[Data]

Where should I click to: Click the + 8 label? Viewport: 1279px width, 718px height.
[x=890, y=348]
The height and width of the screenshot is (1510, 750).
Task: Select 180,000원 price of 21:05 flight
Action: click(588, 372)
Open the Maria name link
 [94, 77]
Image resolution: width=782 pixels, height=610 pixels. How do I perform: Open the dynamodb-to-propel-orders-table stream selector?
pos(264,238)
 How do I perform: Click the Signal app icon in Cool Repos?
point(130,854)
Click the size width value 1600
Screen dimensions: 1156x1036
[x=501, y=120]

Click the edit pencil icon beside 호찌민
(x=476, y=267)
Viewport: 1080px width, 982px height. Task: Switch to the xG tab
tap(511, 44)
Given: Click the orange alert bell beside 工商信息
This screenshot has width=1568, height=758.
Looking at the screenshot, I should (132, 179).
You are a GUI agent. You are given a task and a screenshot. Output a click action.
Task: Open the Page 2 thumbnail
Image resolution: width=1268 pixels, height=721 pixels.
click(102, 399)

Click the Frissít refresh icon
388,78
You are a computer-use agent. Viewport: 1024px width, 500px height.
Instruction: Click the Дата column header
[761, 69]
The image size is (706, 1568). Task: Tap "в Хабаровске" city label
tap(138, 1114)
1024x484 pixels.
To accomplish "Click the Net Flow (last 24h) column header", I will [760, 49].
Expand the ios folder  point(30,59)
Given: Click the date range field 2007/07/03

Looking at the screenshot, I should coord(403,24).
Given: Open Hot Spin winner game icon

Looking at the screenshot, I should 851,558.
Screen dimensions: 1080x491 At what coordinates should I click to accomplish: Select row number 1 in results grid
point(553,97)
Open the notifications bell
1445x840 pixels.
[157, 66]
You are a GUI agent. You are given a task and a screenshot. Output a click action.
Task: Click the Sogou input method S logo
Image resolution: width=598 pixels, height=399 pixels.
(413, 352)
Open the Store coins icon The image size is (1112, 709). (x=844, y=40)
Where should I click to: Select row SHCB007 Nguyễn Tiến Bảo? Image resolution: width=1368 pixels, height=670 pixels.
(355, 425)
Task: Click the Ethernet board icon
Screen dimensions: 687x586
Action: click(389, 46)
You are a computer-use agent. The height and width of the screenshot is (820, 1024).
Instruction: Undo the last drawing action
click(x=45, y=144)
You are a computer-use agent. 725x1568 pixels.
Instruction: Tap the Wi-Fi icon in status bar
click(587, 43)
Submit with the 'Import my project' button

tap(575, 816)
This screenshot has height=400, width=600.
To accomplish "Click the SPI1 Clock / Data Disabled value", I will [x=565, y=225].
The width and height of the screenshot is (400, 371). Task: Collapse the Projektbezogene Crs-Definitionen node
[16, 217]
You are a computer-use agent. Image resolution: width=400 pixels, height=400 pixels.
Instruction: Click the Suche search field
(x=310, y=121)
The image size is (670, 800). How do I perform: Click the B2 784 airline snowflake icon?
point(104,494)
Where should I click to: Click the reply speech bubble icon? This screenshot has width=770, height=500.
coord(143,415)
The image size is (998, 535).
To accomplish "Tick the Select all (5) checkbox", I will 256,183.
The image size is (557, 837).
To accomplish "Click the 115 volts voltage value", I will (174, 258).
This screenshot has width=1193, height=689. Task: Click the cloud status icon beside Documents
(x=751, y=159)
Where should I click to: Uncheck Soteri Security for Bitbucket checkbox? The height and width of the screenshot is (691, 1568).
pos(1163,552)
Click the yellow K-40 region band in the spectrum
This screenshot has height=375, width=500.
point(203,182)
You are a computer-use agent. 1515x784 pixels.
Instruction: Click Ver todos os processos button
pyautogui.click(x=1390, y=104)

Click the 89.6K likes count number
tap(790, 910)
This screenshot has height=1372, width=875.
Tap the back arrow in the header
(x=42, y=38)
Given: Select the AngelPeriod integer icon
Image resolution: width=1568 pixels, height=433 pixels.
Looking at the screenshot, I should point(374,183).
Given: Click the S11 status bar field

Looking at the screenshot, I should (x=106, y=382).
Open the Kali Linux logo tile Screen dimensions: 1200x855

[Task] Can you render every line of the material above as a JSON list of strings, one string per line, leaving out the blank lines?

[Solution below]
[
  "Where should I click to: Click the + 8 label? Viewport: 1279px width, 718px height.",
  "[x=890, y=348]",
  "The height and width of the screenshot is (1510, 750).",
  "Task: Select 180,000원 price of 21:05 flight",
  "Action: click(588, 372)",
  "Open the Maria name link",
  " [94, 77]",
  "Image resolution: width=782 pixels, height=610 pixels. How do I perform: Open the dynamodb-to-propel-orders-table stream selector?",
  "pos(264,238)",
  " How do I perform: Click the Signal app icon in Cool Repos?",
  "point(130,854)",
  "Click the size width value 1600",
  "Screen dimensions: 1156x1036",
  "[x=501, y=120]",
  "Click the edit pencil icon beside 호찌민",
  "(x=476, y=267)",
  "Viewport: 1080px width, 982px height. Task: Switch to the xG tab",
  "tap(511, 44)",
  "Given: Click the orange alert bell beside 工商信息",
  "This screenshot has width=1568, height=758.",
  "Looking at the screenshot, I should (132, 179).",
  "You are a GUI agent. You are given a task and a screenshot. Output a click action.",
  "Task: Open the Page 2 thumbnail",
  "Image resolution: width=1268 pixels, height=721 pixels.",
  "click(102, 399)",
  "Click the Frissít refresh icon",
  "388,78",
  "You are a computer-use agent. Viewport: 1024px width, 500px height.",
  "Instruction: Click the Дата column header",
  "[761, 69]",
  "The image size is (706, 1568). Task: Tap \"в Хабаровске\" city label",
  "tap(138, 1114)",
  "1024x484 pixels.",
  "To accomplish \"Click the Net Flow (last 24h) column header\", I will [760, 49].",
  "Expand the ios folder  point(30,59)",
  "Given: Click the date range field 2007/07/03",
  "Looking at the screenshot, I should coord(403,24).",
  "Given: Open Hot Spin winner game icon",
  "Looking at the screenshot, I should 851,558.",
  "Screen dimensions: 1080x491 At what coordinates should I click to accomplish: Select row number 1 in results grid",
  "point(553,97)",
  "Open the notifications bell",
  "1445x840 pixels.",
  "[157, 66]",
  "You are a GUI agent. You are given a task and a screenshot. Output a click action.",
  "Task: Click the Sogou input method S logo",
  "Image resolution: width=598 pixels, height=399 pixels.",
  "(413, 352)",
  "Open the Store coins icon The image size is (1112, 709). (x=844, y=40)",
  "Where should I click to: Select row SHCB007 Nguyễn Tiến Bảo? Image resolution: width=1368 pixels, height=670 pixels.",
  "(355, 425)",
  "Task: Click the Ethernet board icon",
  "Screen dimensions: 687x586",
  "Action: click(389, 46)",
  "You are a computer-use agent. The height and width of the screenshot is (820, 1024).",
  "Instruction: Undo the last drawing action",
  "click(x=45, y=144)",
  "You are a computer-use agent. 725x1568 pixels.",
  "Instruction: Tap the Wi-Fi icon in status bar",
  "click(587, 43)",
  "Submit with the 'Import my project' button",
  "tap(575, 816)",
  "This screenshot has height=400, width=600.",
  "To accomplish \"Click the SPI1 Clock / Data Disabled value\", I will [x=565, y=225].",
  "The width and height of the screenshot is (400, 371). Task: Collapse the Projektbezogene Crs-Definitionen node",
  "[16, 217]",
  "You are a computer-use agent. Image resolution: width=400 pixels, height=400 pixels.",
  "Instruction: Click the Suche search field",
  "(x=310, y=121)",
  "The image size is (670, 800). How do I perform: Click the B2 784 airline snowflake icon?",
  "point(104,494)",
  "Where should I click to: Click the reply speech bubble icon? This screenshot has width=770, height=500.",
  "coord(143,415)",
  "The image size is (998, 535).",
  "To accomplish \"Tick the Select all (5) checkbox\", I will 256,183.",
  "The image size is (557, 837).",
  "To accomplish \"Click the 115 volts voltage value\", I will (174, 258).",
  "This screenshot has width=1193, height=689. Task: Click the cloud status icon beside Documents",
  "(x=751, y=159)",
  "Where should I click to: Uncheck Soteri Security for Bitbucket checkbox? The height and width of the screenshot is (691, 1568).",
  "pos(1163,552)",
  "Click the yellow K-40 region band in the spectrum",
  "This screenshot has height=375, width=500.",
  "point(203,182)",
  "You are a computer-use agent. 1515x784 pixels.",
  "Instruction: Click Ver todos os processos button",
  "pyautogui.click(x=1390, y=104)",
  "Click the 89.6K likes count number",
  "tap(790, 910)",
  "This screenshot has height=1372, width=875.",
  "Tap the back arrow in the header",
  "(x=42, y=38)",
  "Given: Select the AngelPeriod integer icon",
  "Image resolution: width=1568 pixels, height=433 pixels.",
  "Looking at the screenshot, I should point(374,183).",
  "Given: Click the S11 status bar field",
  "Looking at the screenshot, I should (x=106, y=382).",
  "Open the Kali Linux logo tile Screen dimensions: 1200x855"
]